EHESS  -  54, bd Raspail  -  75006 Paris
Rapport d'activité de la Mission handicap présenté au Conseil scientifique de l'École des hautes études en sciences sociales le 8 novembre 2005 par Marie Coutant, chargée de mission.


En mars 2005, la Présidente de l'EHESS m'a chargée d'une mission d'évaluation et de prospective sur le dossier handicap, afin de réfléchir à la mise en œuvre des objectifs inscrits au contrat quadriennal. Depuis 8 mois, cette mission a pris trois directions principales :

- Faire un état des lieux des besoins et des obligations de l'Ecole en matière d'accueil et d'accompagnement.
- Concevoir ou examiner des projets qui, sur le plus ou moins long terme, répondraient à ces besoins et ces obligations
- Parallèlement, établir les premiers jalons d'une action originale, non soumise à des impératifs légaux, prenant en compte les particularités et richesses de l'Ecole. Le but n'est pas seulement de mettre en place des réponses logistiques pour l'accueil des personnes handicapées mais aussi d'engager les sciences sociales pratiquées à l'École dans une réflexion sur les questions que posent les handicaps.

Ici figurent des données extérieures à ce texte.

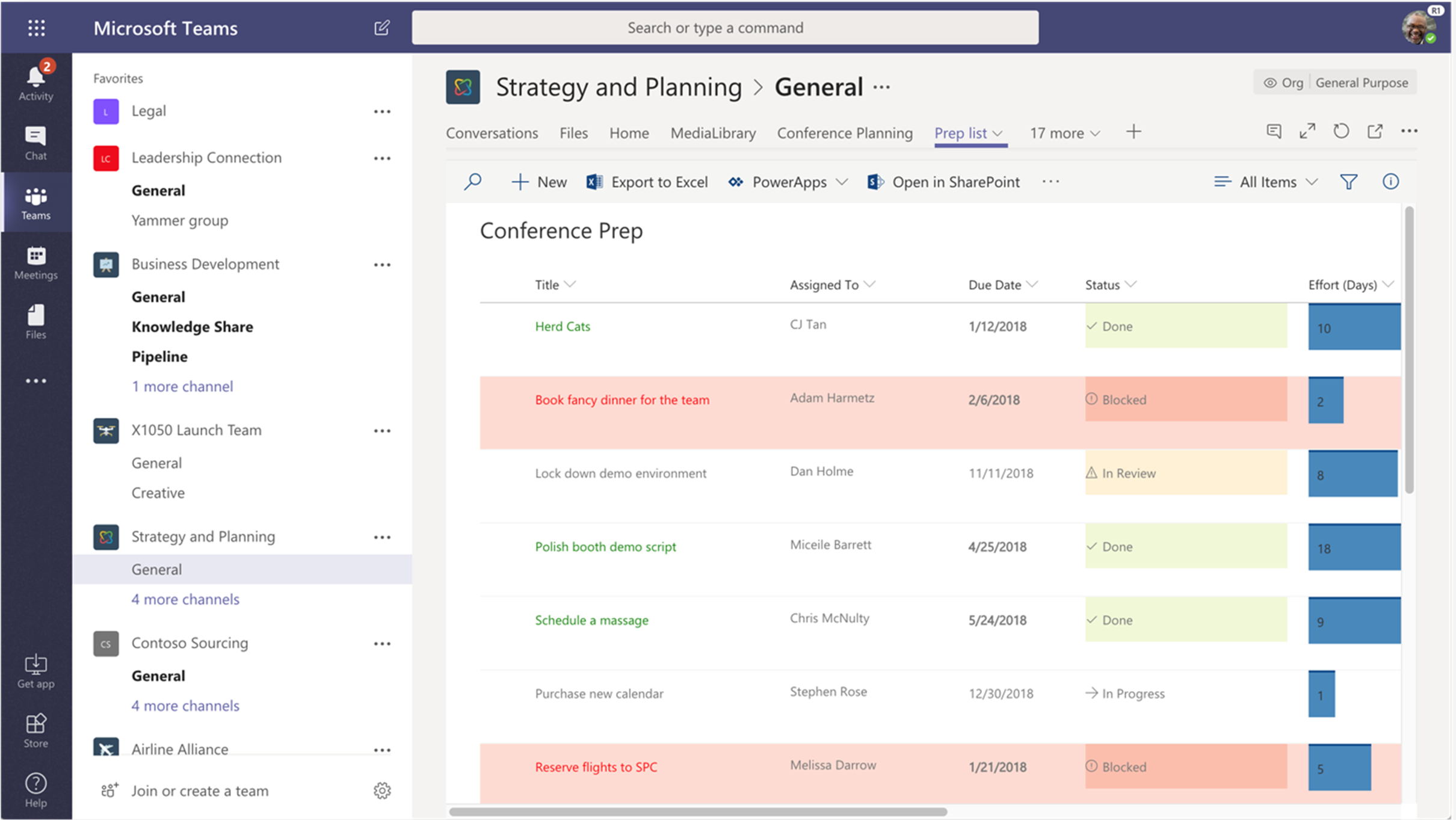
Task: Click the expand to full screen icon
Action: [x=1307, y=132]
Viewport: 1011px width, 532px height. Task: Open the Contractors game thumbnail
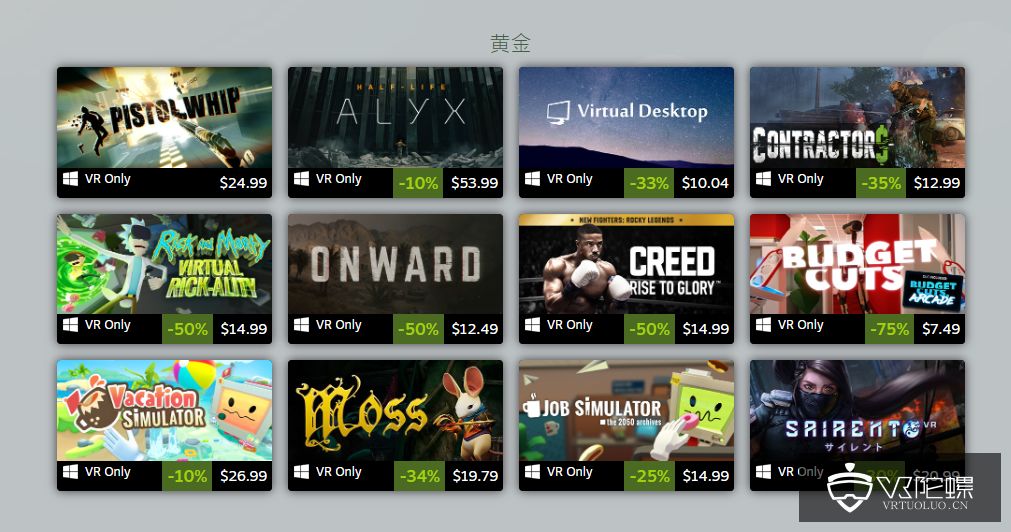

Dès le départ, un constat s'est imposé : à part quelques aménagements d'ordre accessoire, l'École n'avait aucune expérience en matière d'accueil de personnes en situation de handicap. De fait, aucune demande particulièrement insistante d'étudiants ou de personnels handicapés n'avait incité l'Ecole à mener une action de fond en la matière. Néanmoins s'abstenir de la mise en place d'un dispositif concernant les personnes handicapées pour le motif d'une invisibilité des ces personnes relève d'un cercle vicieux. En l'absence de service pour les accueillir, les étudiants handicapés sont enclins, voire invités, à s'orienter vers d'autres formations, réputées accessibles.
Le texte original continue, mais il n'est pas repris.